En un entorno de presiones inflacionarias sin precedentes en los últimos años en el país, solicitar que las autoridades gubernamentales establezcan controles de precios a productos de la canasta familiar que empobrecen las familias dominicanas, tiene gran poder de seducción político aunque escaso fundamento económico.
En un mercado razonablemente eficiente, donde no existen monopolios u oligopolios, los precios de los bienes y servicios deberían de reflejar los costos de producción más un margen de ganancia que es autorregulado por el propio mercado. Si existe suficiente transparencia para que no haya asimetría en la información sobre los precios y condiciones del mercado que manejan productores y consumidores, aumentos desproporcionados de precios serían eventualmente corregidos por otros participantes, incluyendo acciones del propio Estado. Así han operado con éxito en el país en los últimos años, los mercados de bienes en los que se manifiestan incrementos de precios.

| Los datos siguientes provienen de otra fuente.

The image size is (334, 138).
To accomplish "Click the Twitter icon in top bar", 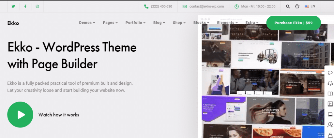I will pos(13,6).
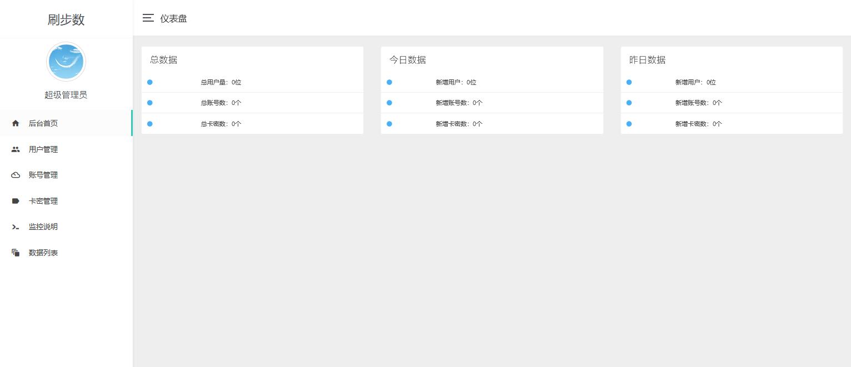Go to the 卡密管理 menu label

click(x=43, y=201)
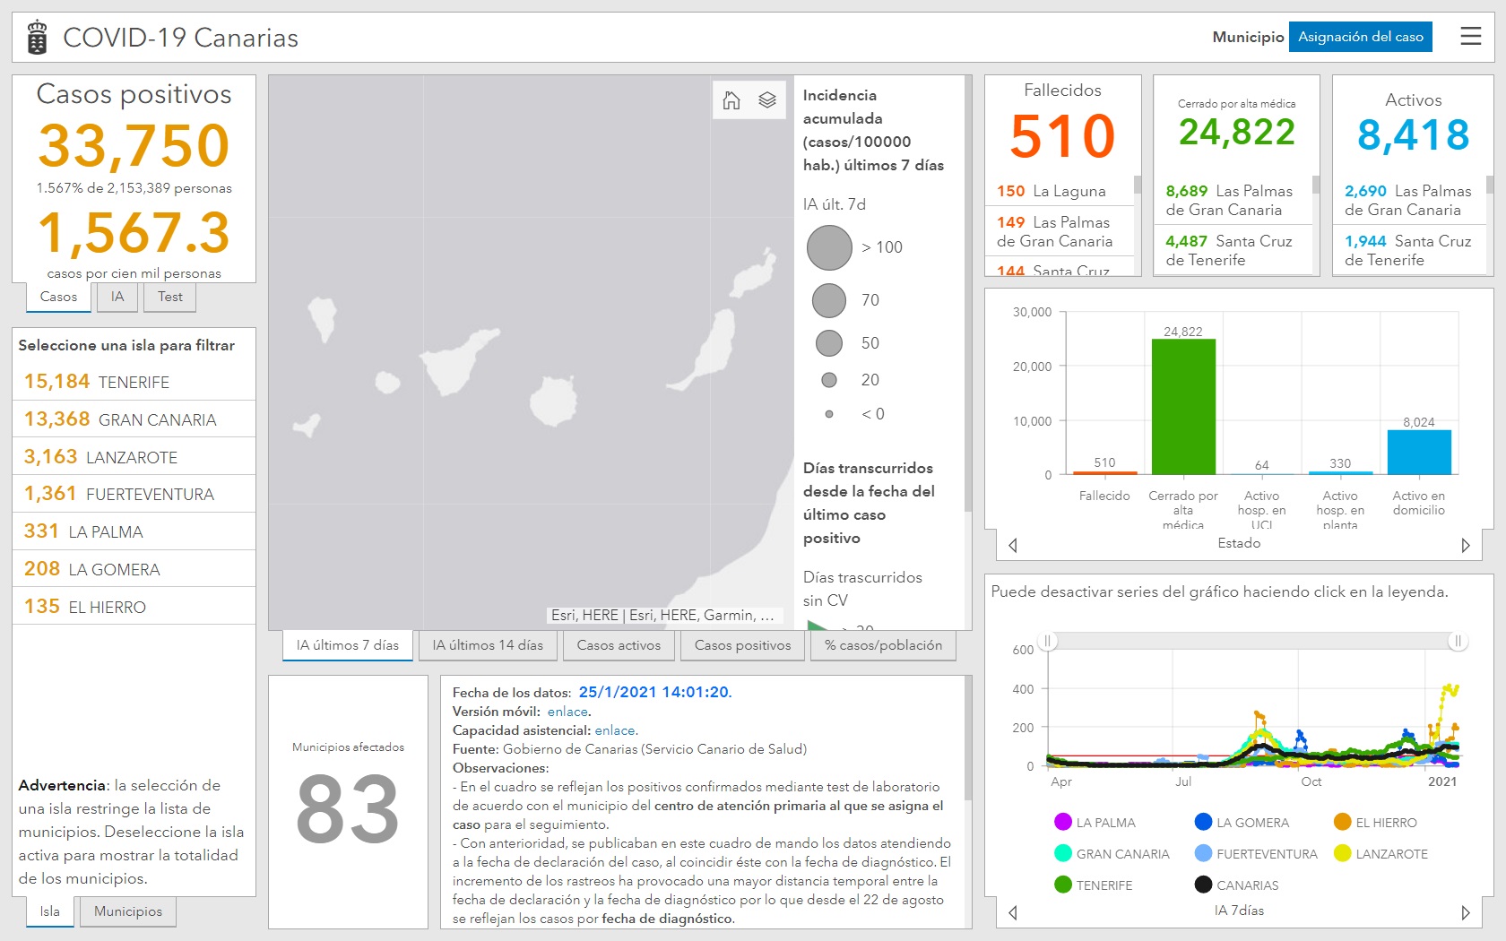Switch to the Municipios tab
Image resolution: width=1506 pixels, height=941 pixels.
(x=128, y=911)
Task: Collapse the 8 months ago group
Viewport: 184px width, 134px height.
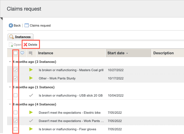Action: (x=10, y=104)
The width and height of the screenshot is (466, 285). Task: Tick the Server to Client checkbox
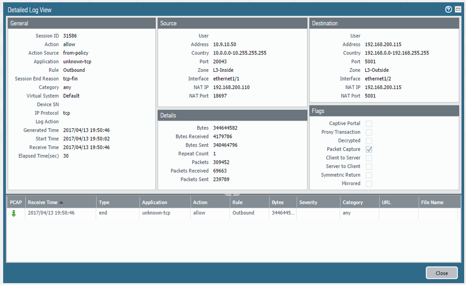pyautogui.click(x=369, y=167)
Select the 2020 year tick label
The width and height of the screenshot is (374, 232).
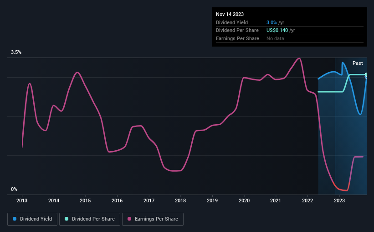click(x=244, y=200)
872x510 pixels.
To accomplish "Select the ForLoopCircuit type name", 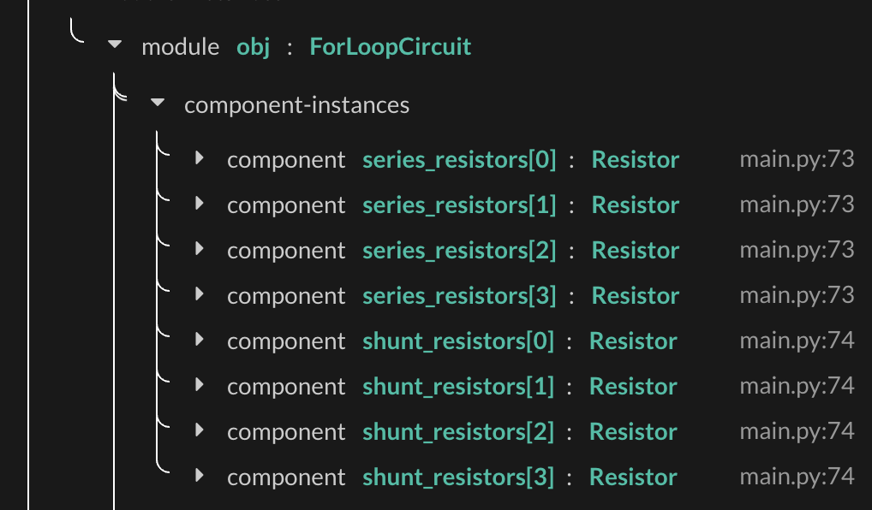I will tap(390, 47).
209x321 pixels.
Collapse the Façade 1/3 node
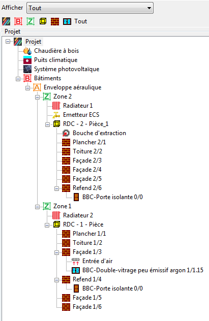click(56, 252)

En el pasado, frecuentemente se aplicaron controles de precios en situaciones de presiones inflacionarias causadas por desequilibrios macroeconómicos, como crecimiento exagerado de la base monetaria, déficits fiscales o de balanza de pagos, que generaban inflación por exceso de demanda.

Las causas de los incrementos de precios recientes se corresponden con otras razones, con lo que se conoce como inflación de costos, en la que el precio de los insumos se incrementa y termina reflejándose en el precio final. Como ilustración, una subida del precio del petróleo en los mercados internacionales aumenta los costos del transporte y esto se refleja en el precio del pasaje.

Cuando la subida de precio es temporal, se podría entender que las autoridades no transfieran el aumento de inmediato a los derivados del petróleo, sobre todo en un contexto económico tan desfavorable como el que ha creado la pandemia con elevado desempleo e inflación y quiebra de empresas. Pero si los aumentos de precios serán duraderos como proyectan los mercados de futuro del petróleo y otros bienes básicos, las autoridades tendrán que permitir que se traspasen los incrementos de precios a los consumidores.

De no traspasarlos, se estaría obstaculizando el funcionamiento de los mecanismos de precios, lo que podría tener consecuencias económicas y sociales negativas a corto plazo. Pensemos, por ejemplo, que se aplican controles de precios a los productos más sensibles de la canasta familiar por lo próximos meses y que, como consecuencia, se reprima la inflación en cuatro o cinco puntos porcentuales en términos anualizados durante ese lapso.

Consideremos luego que, en unos meses, vence el plazo de ley para la revisión del salario mínimo de los trabajadores. Como la cuantificación de la inflación no reflejaría la realidad de las presiones inflacionarias, el reajuste salarial resultaría inferior al que debió producirse en una situación donde hubiesen funcionado los mecanismos de formación de precios. Eventualmente, esto podría producir tensiones sociales y afectar el clima de negocios cuando los trabajadores perciban la rápida erosión del poder de compra de sus salarios después de la liberación de los precios.

Lo anterior no significa que desaprobemos una política activa de protección a los consumidores, lo que no validamos es el otorgamientos de subsidios generalizados a productores por ser estos ineficaces y regresivos, pues subsidian a ricos y pobres por igual ampliando la desigualdad. No se conocen casos de éxito de controles de precios efectivos, ni siquiera pudieron lograrlo las economías socialistas con mecanismos de represión eficaces.

Si se desea apoyar, como merece, a la población más pobre, el país cuenta con programas de protección social focalizados de probada eficacia. Utilizar ese medio para proteger a la población carenciada será más transparente y costo efectiva. Evitemos las malas políticas.